Pub owners plea to Council in road closure saga

Man i' the Rock pub owner Jack Kerr who has appealed for Fife Council to repair the road outside his pub or give him a rates cut for the premises.
Man i' the Rock pub owner Jack Kerr who has appealed for Fife Council to repair the road outside his pub or give him a rates cut for the premises.

The owner of a pub in Dysart is battling with Fife Council to cut his rates as compensation for the road outside the hostelry being closed for SIX YEARS.

And Jack Kerr, owner of Man i’ the Rock, which has been a popular watering hole in the royal burgh since 1870, is appealing for Fife Council to fix the road which collapsed in 2009, and which he says is an eyesore which allows for no passing trade and also puts visitors off.

The pub sits at the corner of Edington Place and School Brae, and the former street has been closed since part of it collapsed into the garden of an adjacent house in December 2009.

A legal wrangle ensued between Fife Council, which has responsibility for the road, and the home owner whose garden wall and part of the road fell into.
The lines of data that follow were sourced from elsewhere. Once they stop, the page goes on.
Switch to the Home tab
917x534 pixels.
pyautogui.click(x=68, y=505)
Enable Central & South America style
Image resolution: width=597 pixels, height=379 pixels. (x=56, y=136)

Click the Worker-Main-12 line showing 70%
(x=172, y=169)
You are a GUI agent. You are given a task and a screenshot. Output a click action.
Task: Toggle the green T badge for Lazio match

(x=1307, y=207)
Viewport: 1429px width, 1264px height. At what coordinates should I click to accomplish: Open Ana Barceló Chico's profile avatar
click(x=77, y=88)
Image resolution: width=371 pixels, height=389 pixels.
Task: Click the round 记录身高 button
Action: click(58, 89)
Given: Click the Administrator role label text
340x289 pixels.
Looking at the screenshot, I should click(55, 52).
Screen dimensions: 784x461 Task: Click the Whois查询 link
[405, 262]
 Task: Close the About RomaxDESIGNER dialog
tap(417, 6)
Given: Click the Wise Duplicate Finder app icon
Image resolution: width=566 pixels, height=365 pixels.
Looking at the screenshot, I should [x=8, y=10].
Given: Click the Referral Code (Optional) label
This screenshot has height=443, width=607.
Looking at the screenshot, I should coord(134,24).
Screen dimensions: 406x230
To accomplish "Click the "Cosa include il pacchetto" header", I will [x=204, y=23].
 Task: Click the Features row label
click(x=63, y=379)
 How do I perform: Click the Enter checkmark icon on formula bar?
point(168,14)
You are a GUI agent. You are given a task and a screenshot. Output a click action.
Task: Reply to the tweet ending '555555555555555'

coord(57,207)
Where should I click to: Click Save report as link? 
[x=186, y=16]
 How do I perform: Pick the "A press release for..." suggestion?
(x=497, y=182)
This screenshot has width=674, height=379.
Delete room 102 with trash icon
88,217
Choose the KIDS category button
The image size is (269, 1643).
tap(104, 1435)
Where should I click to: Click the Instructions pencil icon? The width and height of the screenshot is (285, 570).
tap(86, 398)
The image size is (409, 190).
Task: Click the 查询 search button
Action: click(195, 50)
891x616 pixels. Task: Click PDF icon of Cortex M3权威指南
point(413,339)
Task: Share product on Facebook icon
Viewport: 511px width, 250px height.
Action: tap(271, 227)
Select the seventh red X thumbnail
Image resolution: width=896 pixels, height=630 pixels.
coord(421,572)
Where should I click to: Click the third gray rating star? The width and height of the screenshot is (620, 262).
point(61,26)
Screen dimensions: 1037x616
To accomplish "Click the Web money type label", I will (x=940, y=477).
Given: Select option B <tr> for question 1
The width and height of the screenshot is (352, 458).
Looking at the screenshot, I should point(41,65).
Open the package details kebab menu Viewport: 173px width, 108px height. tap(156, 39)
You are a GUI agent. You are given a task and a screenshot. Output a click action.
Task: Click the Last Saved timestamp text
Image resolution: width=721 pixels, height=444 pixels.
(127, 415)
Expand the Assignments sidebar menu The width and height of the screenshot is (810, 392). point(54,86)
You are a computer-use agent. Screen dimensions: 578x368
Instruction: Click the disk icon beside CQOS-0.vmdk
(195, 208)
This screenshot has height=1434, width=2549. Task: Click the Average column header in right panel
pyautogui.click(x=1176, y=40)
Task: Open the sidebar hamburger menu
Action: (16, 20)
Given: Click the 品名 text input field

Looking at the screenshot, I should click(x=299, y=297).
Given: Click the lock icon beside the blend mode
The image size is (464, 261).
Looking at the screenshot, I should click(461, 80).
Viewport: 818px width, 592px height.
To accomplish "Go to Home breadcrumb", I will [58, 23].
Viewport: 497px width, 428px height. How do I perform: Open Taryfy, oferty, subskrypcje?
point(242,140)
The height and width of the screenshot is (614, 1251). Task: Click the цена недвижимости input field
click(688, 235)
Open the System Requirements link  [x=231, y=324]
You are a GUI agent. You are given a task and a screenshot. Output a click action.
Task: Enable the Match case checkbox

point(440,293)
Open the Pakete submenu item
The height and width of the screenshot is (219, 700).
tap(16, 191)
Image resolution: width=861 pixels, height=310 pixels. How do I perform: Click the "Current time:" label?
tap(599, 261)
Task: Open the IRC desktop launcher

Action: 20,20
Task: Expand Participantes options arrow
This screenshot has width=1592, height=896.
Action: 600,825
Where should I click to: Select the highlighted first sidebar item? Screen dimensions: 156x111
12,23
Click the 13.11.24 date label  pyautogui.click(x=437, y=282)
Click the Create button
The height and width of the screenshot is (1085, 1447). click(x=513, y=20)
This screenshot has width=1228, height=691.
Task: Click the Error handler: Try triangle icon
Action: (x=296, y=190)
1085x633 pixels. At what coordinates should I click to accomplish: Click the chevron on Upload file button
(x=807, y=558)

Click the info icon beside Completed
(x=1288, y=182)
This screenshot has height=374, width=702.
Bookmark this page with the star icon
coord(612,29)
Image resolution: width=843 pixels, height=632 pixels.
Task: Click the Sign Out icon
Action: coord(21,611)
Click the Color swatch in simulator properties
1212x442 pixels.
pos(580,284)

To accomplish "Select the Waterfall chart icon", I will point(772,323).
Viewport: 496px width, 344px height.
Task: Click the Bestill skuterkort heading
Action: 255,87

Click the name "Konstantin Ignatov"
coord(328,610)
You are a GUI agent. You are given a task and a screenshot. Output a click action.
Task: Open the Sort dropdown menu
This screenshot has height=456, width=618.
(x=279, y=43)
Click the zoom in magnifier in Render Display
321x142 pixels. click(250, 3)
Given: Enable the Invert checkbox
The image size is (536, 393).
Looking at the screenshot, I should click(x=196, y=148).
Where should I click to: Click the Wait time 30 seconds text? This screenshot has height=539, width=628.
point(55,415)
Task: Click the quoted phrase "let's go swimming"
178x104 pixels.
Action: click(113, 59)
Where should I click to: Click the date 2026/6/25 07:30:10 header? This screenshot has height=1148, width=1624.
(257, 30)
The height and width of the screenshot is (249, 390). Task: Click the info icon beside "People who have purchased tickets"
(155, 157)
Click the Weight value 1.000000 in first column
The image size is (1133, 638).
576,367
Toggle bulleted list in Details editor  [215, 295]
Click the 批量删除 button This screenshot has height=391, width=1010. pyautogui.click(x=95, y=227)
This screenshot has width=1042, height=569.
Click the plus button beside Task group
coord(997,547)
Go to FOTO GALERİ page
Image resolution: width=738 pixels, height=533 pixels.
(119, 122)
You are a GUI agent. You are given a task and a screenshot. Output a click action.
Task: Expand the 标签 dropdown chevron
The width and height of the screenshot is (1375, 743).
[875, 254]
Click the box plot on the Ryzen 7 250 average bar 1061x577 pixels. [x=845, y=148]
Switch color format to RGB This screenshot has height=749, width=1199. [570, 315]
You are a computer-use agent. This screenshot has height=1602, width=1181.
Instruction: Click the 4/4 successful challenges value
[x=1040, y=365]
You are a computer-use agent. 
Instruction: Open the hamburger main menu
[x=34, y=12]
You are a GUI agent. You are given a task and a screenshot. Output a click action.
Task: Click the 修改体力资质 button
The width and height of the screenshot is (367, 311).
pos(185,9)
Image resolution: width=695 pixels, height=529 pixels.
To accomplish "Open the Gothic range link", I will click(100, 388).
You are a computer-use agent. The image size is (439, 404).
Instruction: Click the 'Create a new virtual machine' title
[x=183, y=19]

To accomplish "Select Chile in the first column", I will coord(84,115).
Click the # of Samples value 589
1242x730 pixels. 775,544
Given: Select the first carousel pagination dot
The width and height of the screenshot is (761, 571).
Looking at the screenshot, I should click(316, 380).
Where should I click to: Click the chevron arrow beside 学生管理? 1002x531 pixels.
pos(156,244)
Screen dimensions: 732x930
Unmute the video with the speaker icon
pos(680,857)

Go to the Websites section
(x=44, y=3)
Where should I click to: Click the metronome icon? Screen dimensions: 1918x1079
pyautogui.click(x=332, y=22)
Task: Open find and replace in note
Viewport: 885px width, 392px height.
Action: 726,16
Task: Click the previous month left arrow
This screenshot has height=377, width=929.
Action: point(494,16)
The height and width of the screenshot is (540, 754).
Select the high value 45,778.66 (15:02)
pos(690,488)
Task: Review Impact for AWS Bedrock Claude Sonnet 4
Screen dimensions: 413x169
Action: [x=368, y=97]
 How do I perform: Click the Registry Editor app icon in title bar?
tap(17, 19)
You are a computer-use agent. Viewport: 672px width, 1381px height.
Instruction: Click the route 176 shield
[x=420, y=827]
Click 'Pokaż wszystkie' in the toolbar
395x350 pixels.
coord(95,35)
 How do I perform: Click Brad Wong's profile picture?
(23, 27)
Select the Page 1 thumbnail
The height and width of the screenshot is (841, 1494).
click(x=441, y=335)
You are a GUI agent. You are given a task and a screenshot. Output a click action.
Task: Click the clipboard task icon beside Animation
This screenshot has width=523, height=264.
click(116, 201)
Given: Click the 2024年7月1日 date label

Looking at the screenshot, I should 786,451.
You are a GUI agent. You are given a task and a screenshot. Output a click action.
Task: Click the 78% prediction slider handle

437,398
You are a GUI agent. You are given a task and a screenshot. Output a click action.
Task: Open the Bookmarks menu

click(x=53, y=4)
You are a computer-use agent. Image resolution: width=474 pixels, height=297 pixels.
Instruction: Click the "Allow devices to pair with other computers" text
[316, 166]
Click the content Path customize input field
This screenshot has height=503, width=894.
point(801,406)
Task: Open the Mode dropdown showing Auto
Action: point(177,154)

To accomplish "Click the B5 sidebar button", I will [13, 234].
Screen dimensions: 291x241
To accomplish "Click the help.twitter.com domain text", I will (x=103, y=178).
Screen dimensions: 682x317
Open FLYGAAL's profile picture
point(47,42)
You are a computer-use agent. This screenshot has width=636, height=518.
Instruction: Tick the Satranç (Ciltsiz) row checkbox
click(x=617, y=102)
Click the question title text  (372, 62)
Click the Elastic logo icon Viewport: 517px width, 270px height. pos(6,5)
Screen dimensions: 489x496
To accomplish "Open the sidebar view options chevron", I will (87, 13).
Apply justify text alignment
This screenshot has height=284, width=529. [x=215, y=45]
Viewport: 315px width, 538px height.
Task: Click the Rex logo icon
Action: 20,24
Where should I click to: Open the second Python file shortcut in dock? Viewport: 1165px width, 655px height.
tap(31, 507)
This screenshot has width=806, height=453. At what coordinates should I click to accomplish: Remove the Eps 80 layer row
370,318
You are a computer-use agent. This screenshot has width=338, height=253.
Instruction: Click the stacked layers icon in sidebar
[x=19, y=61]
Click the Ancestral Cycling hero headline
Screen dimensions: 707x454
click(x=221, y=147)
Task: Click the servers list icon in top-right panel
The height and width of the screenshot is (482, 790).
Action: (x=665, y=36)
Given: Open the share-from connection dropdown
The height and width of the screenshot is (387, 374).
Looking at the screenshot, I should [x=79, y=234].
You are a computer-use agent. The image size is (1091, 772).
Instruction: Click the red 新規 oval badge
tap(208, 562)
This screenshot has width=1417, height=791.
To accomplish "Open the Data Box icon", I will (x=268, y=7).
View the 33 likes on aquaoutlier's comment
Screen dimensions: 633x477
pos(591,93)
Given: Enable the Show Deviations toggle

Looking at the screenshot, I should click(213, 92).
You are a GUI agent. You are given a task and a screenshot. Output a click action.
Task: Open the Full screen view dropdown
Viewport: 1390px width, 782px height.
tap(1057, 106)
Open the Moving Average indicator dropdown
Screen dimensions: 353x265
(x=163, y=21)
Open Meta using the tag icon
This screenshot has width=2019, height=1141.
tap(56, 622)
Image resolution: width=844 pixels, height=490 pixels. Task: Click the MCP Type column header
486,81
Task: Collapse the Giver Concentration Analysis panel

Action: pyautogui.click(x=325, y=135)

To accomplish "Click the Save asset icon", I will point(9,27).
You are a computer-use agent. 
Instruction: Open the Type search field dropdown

No repairs have been done, and large concrete barriers still block off the damaged section, preventing traffic from travelling along it.

Mr Kerr (63), who lives in a flat behind the pub, took over Man i’ the Rock in June 2005 and enjoyed good trade in the initial years. However after the road was closed business took a turn for the worse.

“I know it’s not all down to the road closure and there were other factors involved, but this definitely played a part and I think that the least Fife Council could do to give me a level playing field, would be to cut my rates,” he said.

At the time of the closure, Mr Kerr was leasing the pub to another couple and was not responsible for its day-to-day running.

“I applied for a reduction in my rates last summer and someone from the council came out and told me I should have applied before March 2010, but I wasn’t in charge of the pub then and I explained that.

“My wife comes from Perth and we’re keen to return there so I put the pub on the market almost two years ago, but nobody is interested when they see the road closed signs. We can’t believe it’s still closed after all this time with nothing being done. It’s a nightmare.”

Heather Honeyman, assessor with Fife Council, said: “The road collapsed in 2009 - before the property’s entry was made in the 2010 valuation roll. In accordance with current case law, a rateable value can only be amended if an event, which can be shown to affect the value of the property, occurs after the entry has been made.”

Murray Scott, lead professional for structures, said: “It was a private boundary wall that supported the public road which collapsed. Following a legal case, the council has been in dialogue with the property owner to negotiate a solution. We understand the frustration of local residents and are actively trying to progress repairs. We have completed designs for the work but need to conclude the legal agreement with the owners before we can start.”